The Chinese have just made a serious strategic blunder.
They dropped the mask and showed their scowling face to Asia, exposing how the Middle Kingdom intends to deal with smaller powers, now that she is the largest military and economic force in Asia and second largest on earth.
A fortnight ago, a Chinese trawler rammed a Japanese patrol boat in the Senkaku Islands administered by Japan but also claimed by China. Tokyo released the ship and crew, but held the captain.
His immediate return was demanded by Beijing.
Japan refused. China instantly escalated the minor incident into a major confrontation, threatening a cut off of Japan’s supply of “rare-earth” materials, essential to the production of missiles, batteries and computers.
Through predatory trading, China had killed its U.S. competitor in rare-earth materials, establishing almost a global monopoly.
The world depends on China.
Japan capitulated and released the captain.
Now Beijing has decided to rub Japan’s nose in her humiliation by demanding a full apology and compensation.
Suddenly, the world sees, no longer as through a glass darkly, the China that has emerged from a quarter century of American indulgence, patronage and tutelage since Tiananmen Square.
The Chinese tiger is all grown up, and it’s not cuddly anymore.
And with Beijing’s threat to use its monopoly of rare-earth materials to bend nations to its will, how does the Milton Friedmanite free-trade ideology of the Republican Party, which fed Beijing $2 trillion in trade surpluses at America’s expense over two decades, look now?
How do all those lockstep Republican votes for Most Favored Nation status for Beijing, ushering her into the World Trade Organization and looking the other way as China dumped into our markets, thieved our technology and carted off our factories look today?
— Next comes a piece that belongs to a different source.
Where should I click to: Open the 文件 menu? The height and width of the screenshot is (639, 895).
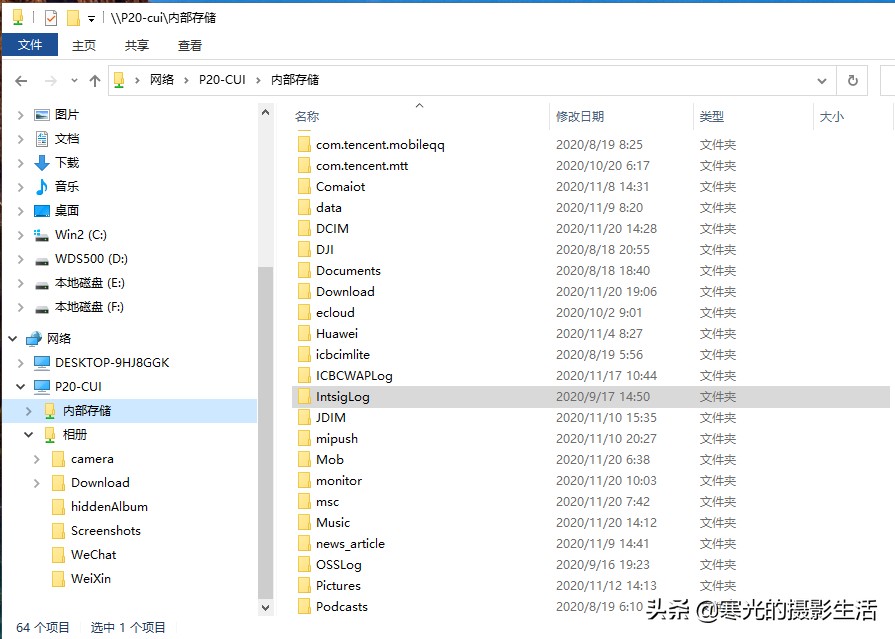pyautogui.click(x=30, y=45)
The self-sufficient republic that could stand alone in the world is more dependent than Japan on China for rare-earth elements vital to our industries, for the necessities of our daily life, and for the loans to finance our massive trade and budget deficits.
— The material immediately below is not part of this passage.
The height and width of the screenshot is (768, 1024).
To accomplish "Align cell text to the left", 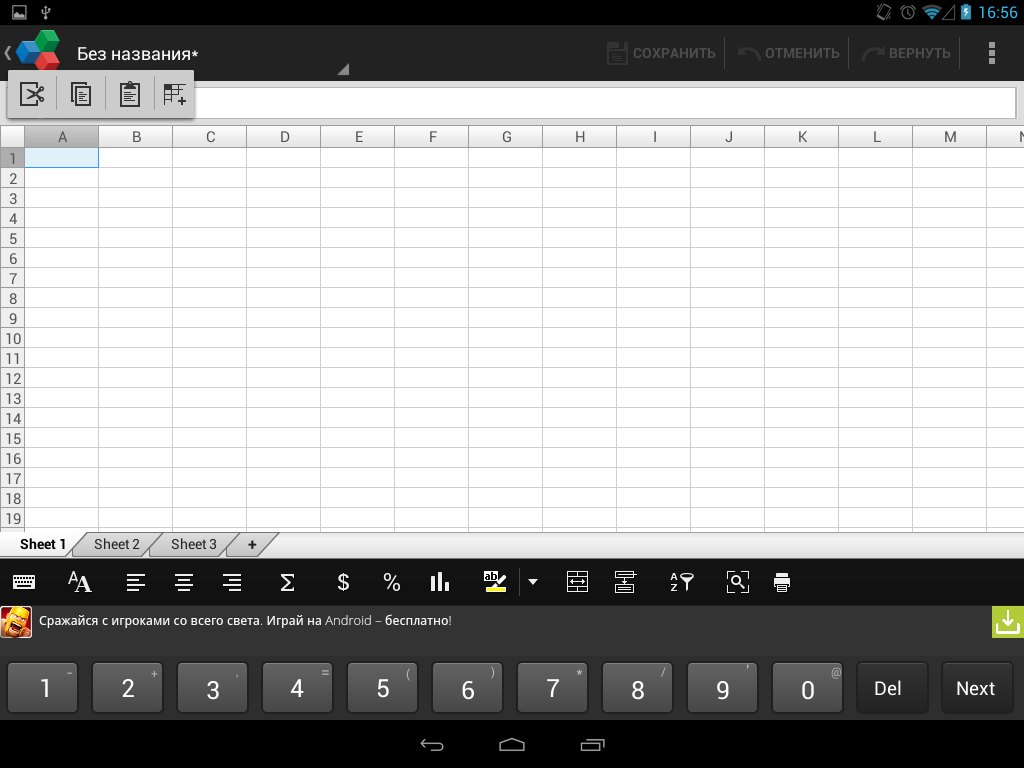I will click(136, 582).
How does the interdependence of nations in a global economy look now, compared to the independence American patriots from Alexander Hamilton to Calvin Coolidge guaranteed to us, that enabled us to win World War II in Europe and the Pacific in less than four years?
Yet China’s bullying of Japan is beneficial, for it may wake us up to the world as it is, as it has been, and ever shall be.
Consider.
China now claims all the Paracel and Spratly islands in the South China Sea, though Vietnam, Malaysia, Indonesia, the Philippines, Taiwan and Brunei border that sea. To reinforce her claim, a Chinese fighter jet crashed a U.S EP-3 surveillance plane 80 miles off Hainan Island in 2001. Not until Secretary of State Colin Powell apologized twice did China agree to release the American crew.
China’s claim to the Senkakus (the Diaoyu Islands to the Chinese) was emphasized last week. While these are largely volcanic rocks rather than habitable islands, ownership would give a nation a powerful claim to all the oil, gas and minerals in the East China Sea.
China has repeatedly warned the United States to keep its warships, especially carriers, out of the 100-mile-wide Taiwan Strait. On the mainland opposite, Beijing has planted 1,000 missiles to convince Taipei of the futility and cost of declaring independence.
When the U.S. Navy launched exercises with South Korea after the sinking of South Korea’s warship Cheonan by the North, China threatened the United States should it move the 97,000-ton carrier George Washington into the Yellow Sea between Korea and China. The carrier stayed out of the Yellow Sea and remained east of the Korean Peninsula.
In addition to her claims to sovereignty over all the seas off her southern and eastern coasts, China occupies a large tract of Indian land in the Aksai Chin area of India’s northwest. Thousands of square miles were seized by Beijing in the 1962 war with New Delhi—and annexed.
In 1969, China and the Soviet Union battled on the Amur and Ussuri rivers over lands Czar Alexander I seized at the end of that bloodiest war of the 19th century, the Chinese civil war known as the Taiping Rebellion. Leonid Brezhnev reportedly sounded out the Nixon White House on U.S. reaction to Soviet use of atomic weapons to effect the nuclear castration of Mao’s China.
China’s claims to her lost lands in Siberia and the Russian Far East have not been forgotten in Beijing, and remain on Chinese maps.
How should America respond?
As none of these territorial disputes involves our vital interests, we should stay out and let free Asia get a good close look at the new China. Then explore the depths of our own dependency on this bellicose Beijing and determine how to restore our economic independence.
Ending the trade deficit with China now becomes a matter of national security.